- _EXTRAIT_:
>>>>
Prise de décision : un jeu de hasard ?
Une loterie ! C’est comme ça que les économistes et juriste – Daniel Kahneman, Olivier Sibony et Cass R. Sunstein – co-auteurs du livre « Noise » édité aux éditions Odile Jacob décrivent notamment les jugements rendus par la justice (et pas que!). Étonnant, et surtout effrayant. La variable qui affecte la prise de décision ou le jugement, les trois auteurs l’appellent donc le « bruit » (en anglais « noise« ). Largement ignoré, amplement sous-estimé, le bruit provoque autant de gaspillage et d’injustice que les biais cognitifs.
Les biais cognitifs constituent des façons rapides et intuitives de porter des jugements ou de prendre des décisions qui sont moins laborieuses qu’un raisonnement analytique qui tiendrait compte de toutes les informations pertinentes (source: cliquer ici !)
<<<<
(Entrées de données enregistrées)
>>>>
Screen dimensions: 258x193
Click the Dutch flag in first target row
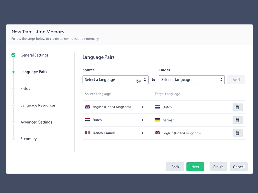point(157,107)
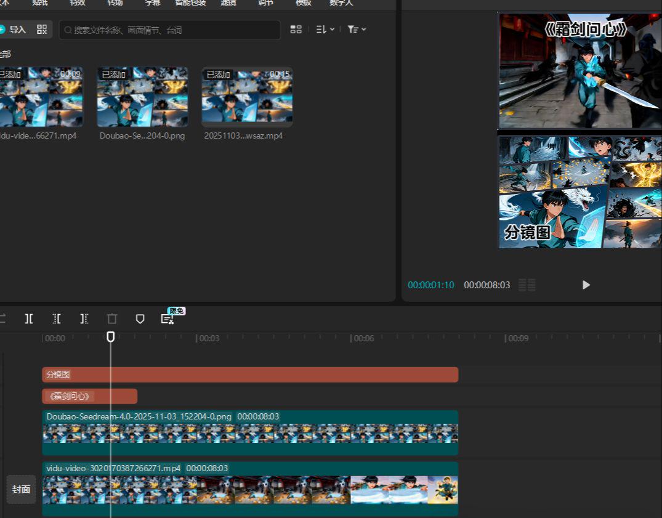The width and height of the screenshot is (662, 518).
Task: Switch media list to grid view icon
Action: [x=296, y=30]
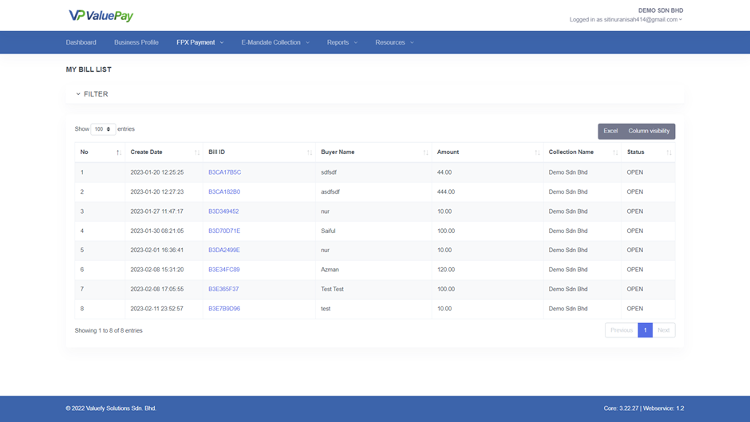Viewport: 750px width, 422px height.
Task: Open bill B3E7B9D96 link
Action: (x=224, y=309)
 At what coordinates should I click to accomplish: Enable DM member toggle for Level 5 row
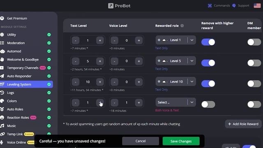(x=254, y=63)
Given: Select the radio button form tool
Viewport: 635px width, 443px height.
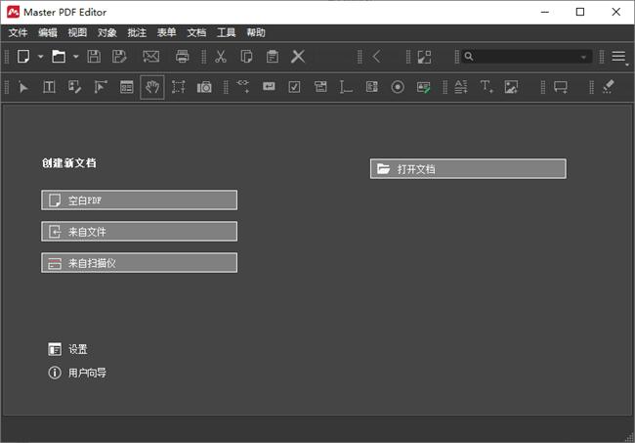Looking at the screenshot, I should click(x=398, y=87).
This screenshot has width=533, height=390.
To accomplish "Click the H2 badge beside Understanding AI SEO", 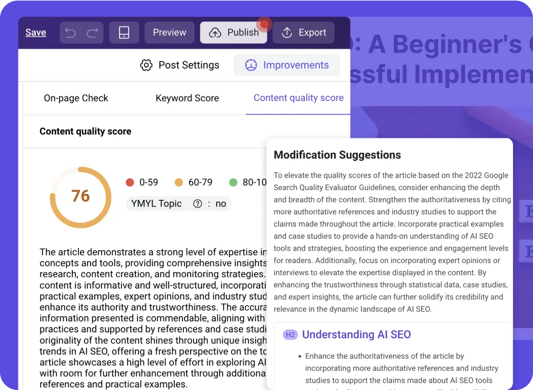I will tap(290, 335).
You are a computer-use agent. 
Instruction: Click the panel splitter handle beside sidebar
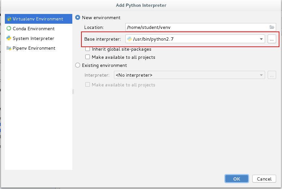point(73,92)
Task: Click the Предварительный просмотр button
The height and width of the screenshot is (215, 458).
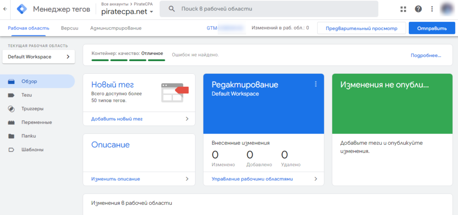Action: (361, 28)
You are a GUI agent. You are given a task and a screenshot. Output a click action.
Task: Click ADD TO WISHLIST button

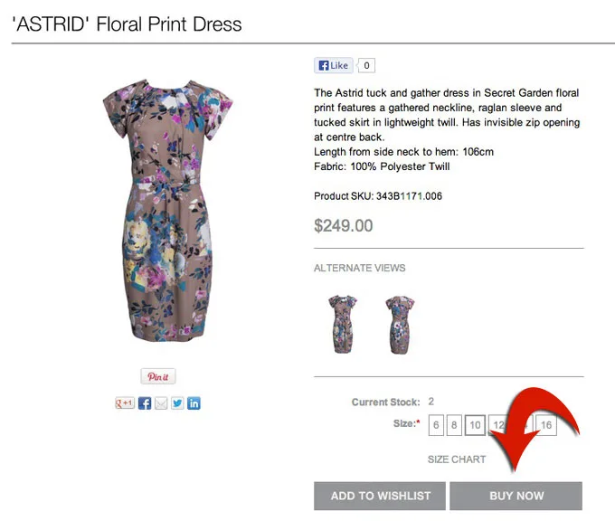pyautogui.click(x=380, y=496)
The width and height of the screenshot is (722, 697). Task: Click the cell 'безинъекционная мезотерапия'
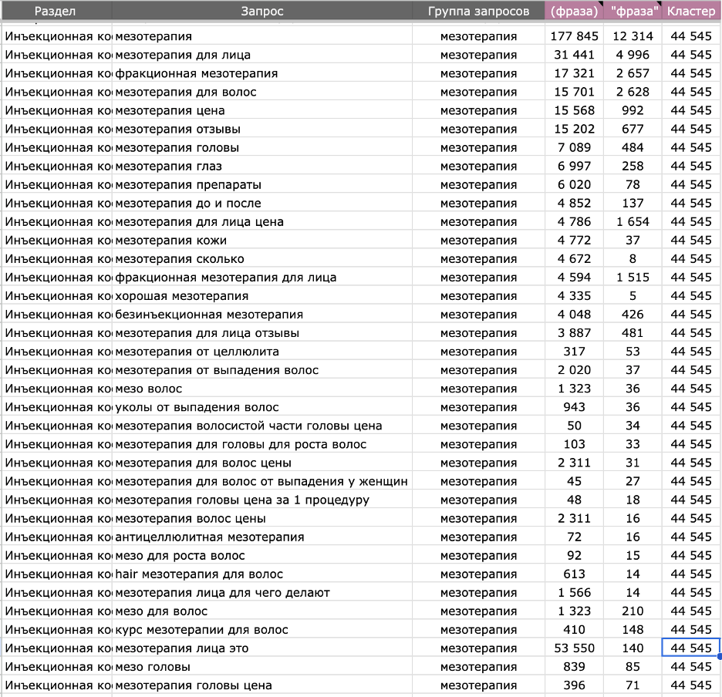click(x=262, y=315)
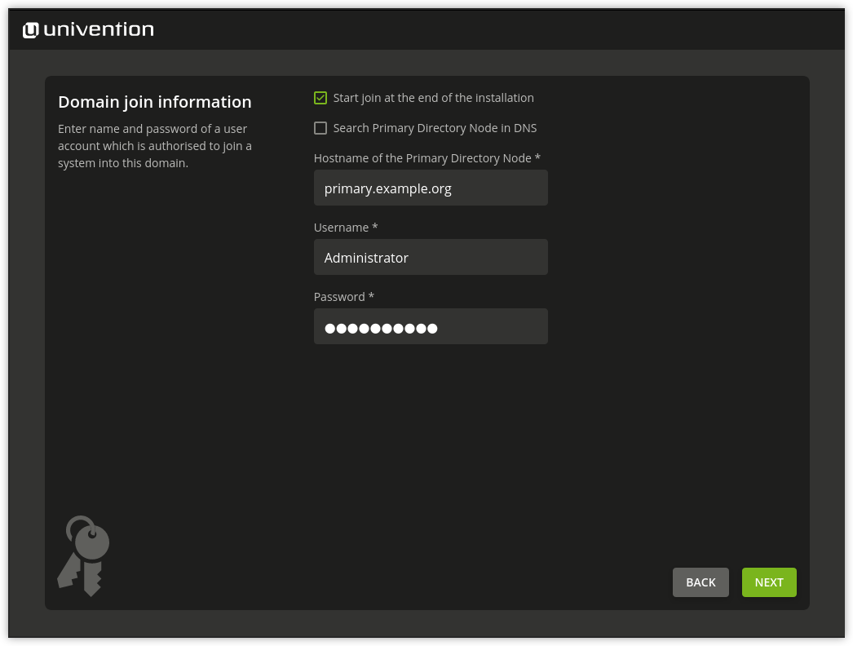Click the 'Start join at the end' label text
Screen dimensions: 853x646
(x=433, y=98)
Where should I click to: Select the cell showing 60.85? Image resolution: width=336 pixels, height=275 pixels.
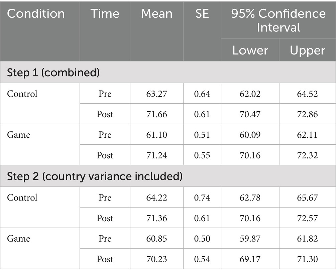tap(156, 239)
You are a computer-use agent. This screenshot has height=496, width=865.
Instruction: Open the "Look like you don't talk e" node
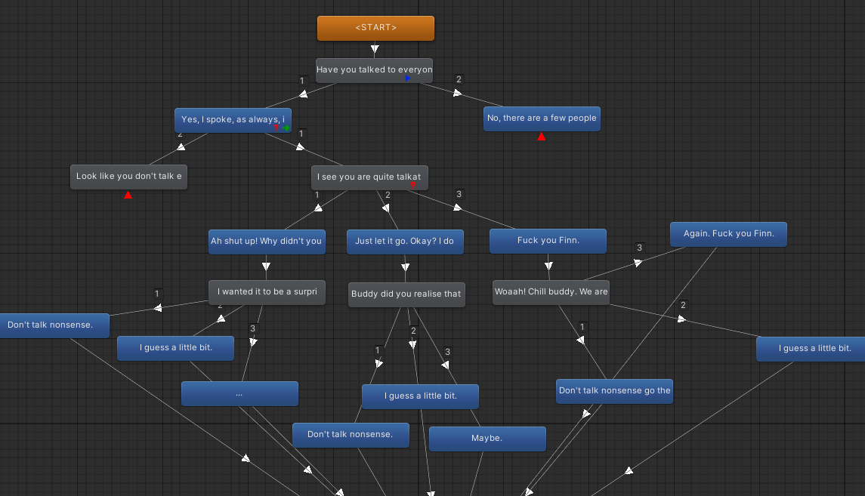(x=128, y=177)
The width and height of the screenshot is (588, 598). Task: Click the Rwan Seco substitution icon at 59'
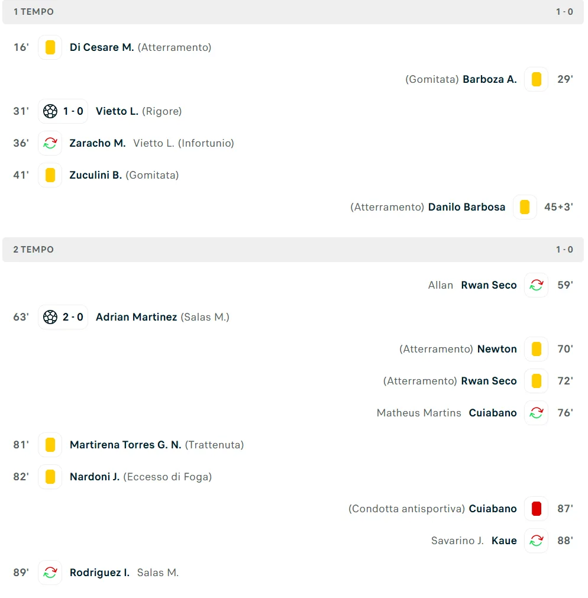(536, 285)
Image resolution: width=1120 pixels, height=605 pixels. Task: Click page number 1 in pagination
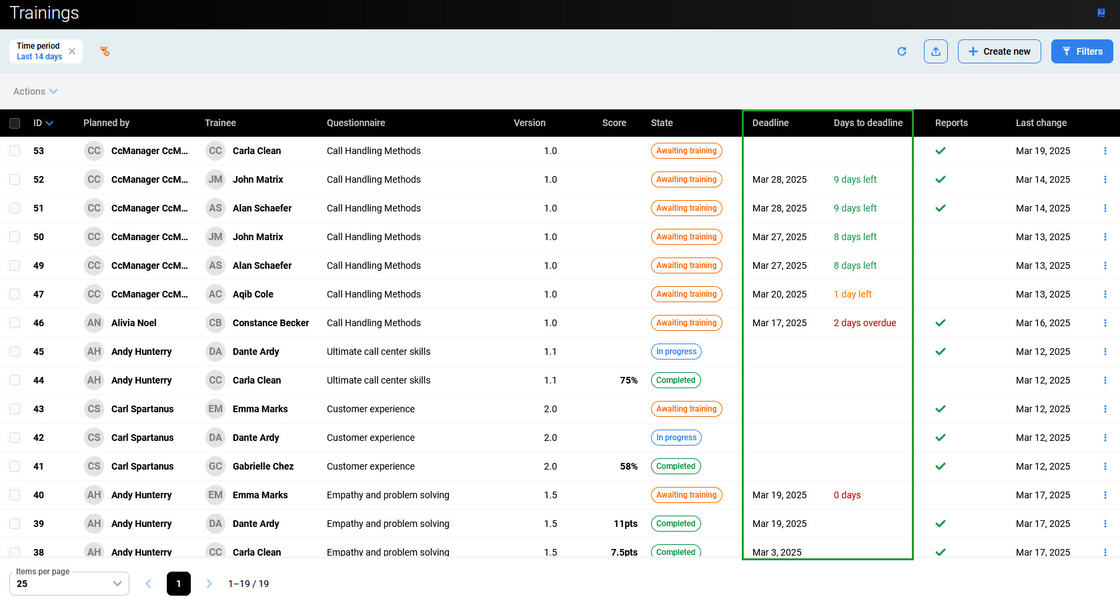point(179,584)
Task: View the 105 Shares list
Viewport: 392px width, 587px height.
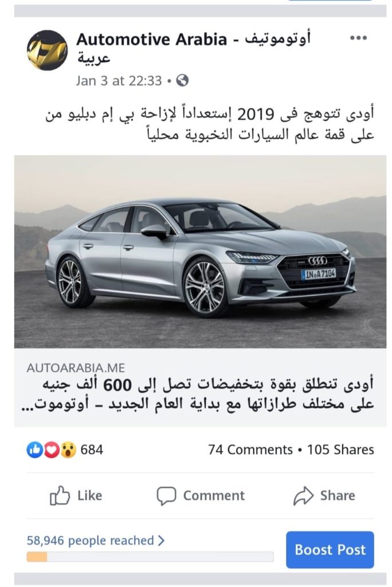Action: tap(340, 449)
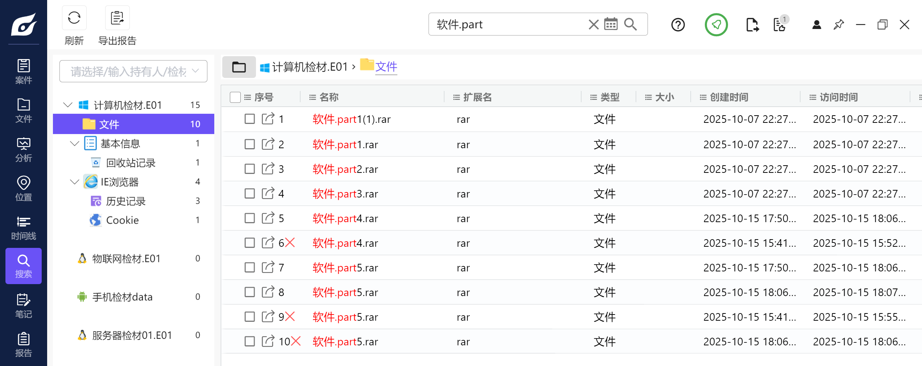Select the checkbox for row 5 软件.part4.rar
The image size is (922, 366).
point(249,218)
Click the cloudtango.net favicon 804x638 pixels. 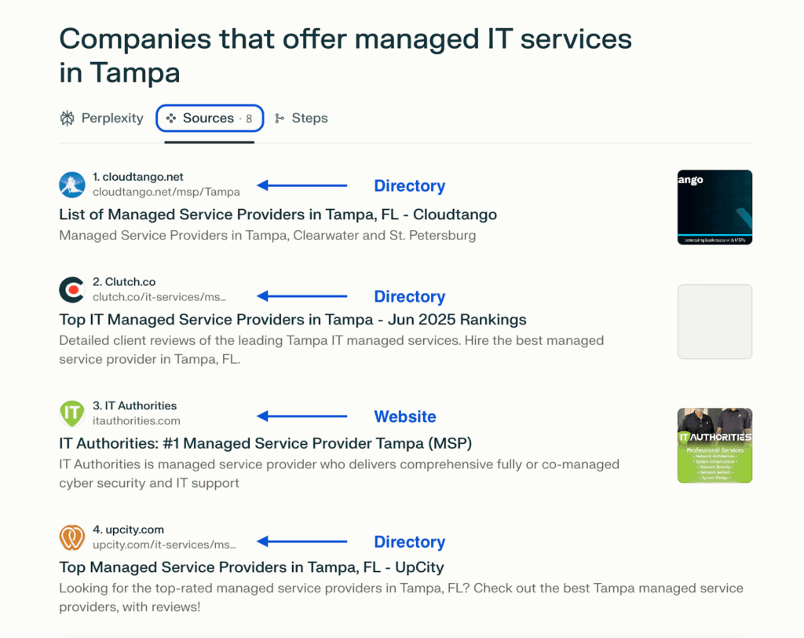pos(71,185)
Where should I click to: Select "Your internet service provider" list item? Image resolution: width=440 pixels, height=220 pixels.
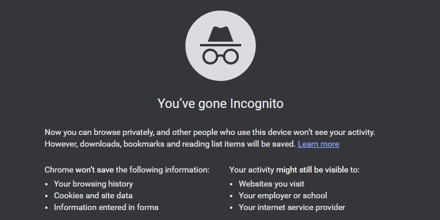pyautogui.click(x=292, y=207)
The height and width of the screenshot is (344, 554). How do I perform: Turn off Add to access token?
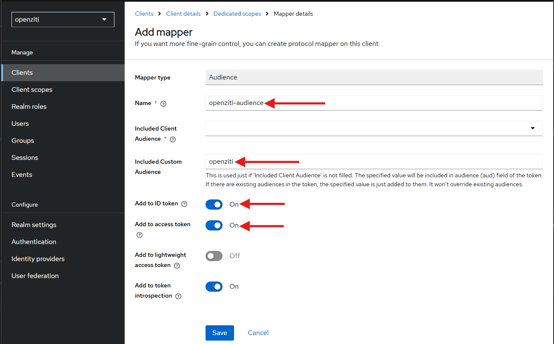pyautogui.click(x=214, y=225)
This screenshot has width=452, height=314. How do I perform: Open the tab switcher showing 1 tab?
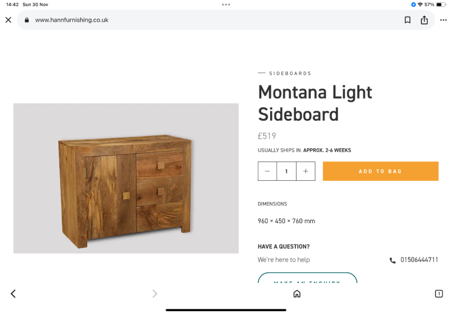tap(438, 293)
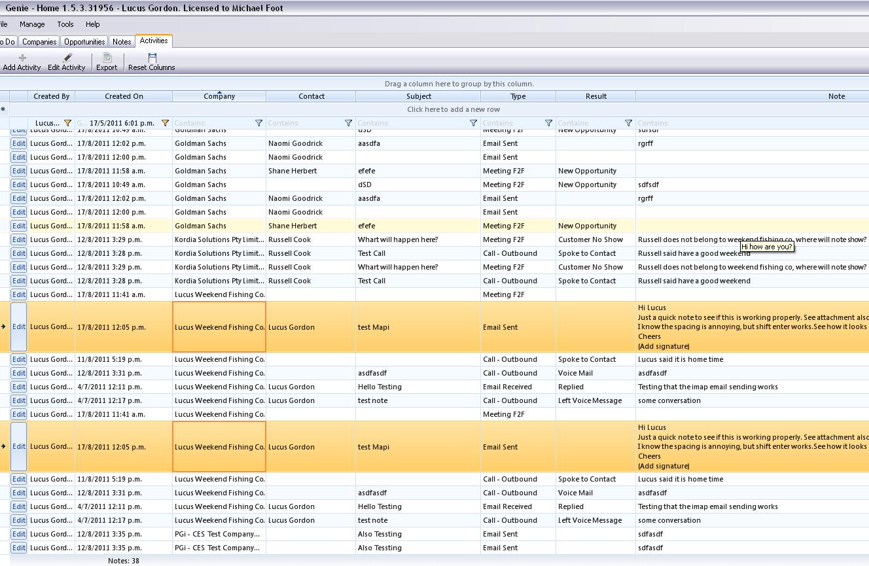Switch to the Opportunities tab

[x=84, y=42]
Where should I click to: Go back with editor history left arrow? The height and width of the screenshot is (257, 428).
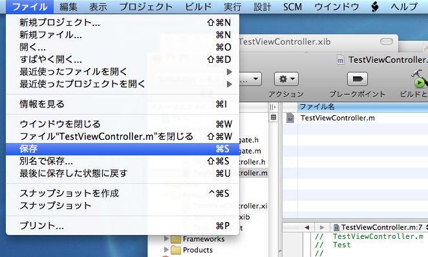[307, 227]
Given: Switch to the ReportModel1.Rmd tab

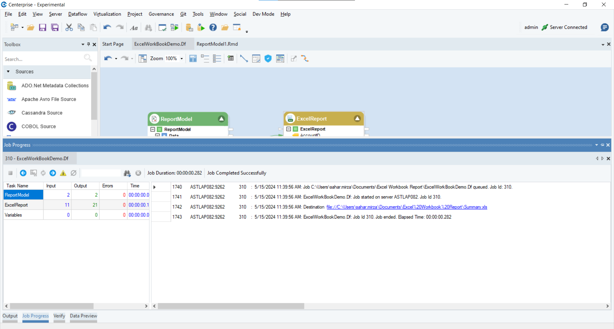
<<<<
- _LISTE DES TÂCHES_:
A: Dans l'extrait sur la prise de décision, quel nom les trois auteurs donnent-ils à la variable qui affecte la prise de décision ou le jugement ?
B: Recopiez à l'identique le passage de l'extrait sur la prise de décision qui va de « Prise de décision : un » à « cliquer ici !) ».
C: Rédigez la suite de l'extrait sur la prise de décision, à partir de l'endroit où il s'arrête, s'il vous plaît.

- _VOS RÉPONSES ÉCRITES_:
A: Ils l'appellent le « bruit ».

B:
Prise de décision : un jeu de hasard ?
Une loterie ! C’est comme ça que les économistes et juriste – Daniel Kahneman, Olivier Sibony et Cass R. Sunstein – co-auteurs du livre « Noise » édité aux éditions Odile Jacob décrivent notamment les jugements rendus par la justice (et pas que!). Étonnant, et surtout effrayant. La variable qui affecte la prise de décision ou le jugement, les trois auteurs l’appellent donc le « bruit » (en anglais « noise« ). Largement ignoré, amplement sous-estimé, le bruit provoque autant de gaspillage et d’injustice que les biais cognitifs.
Les biais cognitifs constituent des façons rapides et intuitives de porter des jugements ou de prendre des décisions qui sont moins laborieuses qu’un raisonnement analytique qui tiendrait compte de toutes les informations pertinentes (source: cliquer ici !)

C:
Nous avons tous entendu parler des biais cognitifs (ou du moins nous avons tous déjà entendu ces deux mots). Mécanisme ou schéma de pensée à l’origine d’une altération prévisible du jugement, les biais cognitifs entraînent, chez l’individu (vous et moi), une prise de décision faussée (que l’on croit logique et raisonnée, et qui ne l’est pas). Longuement étudiés, les biais cognitifs sont prévisibles, directionnels et explicables. Au contraire du bruit qui est aléatoire, imprévisible et inexplicable.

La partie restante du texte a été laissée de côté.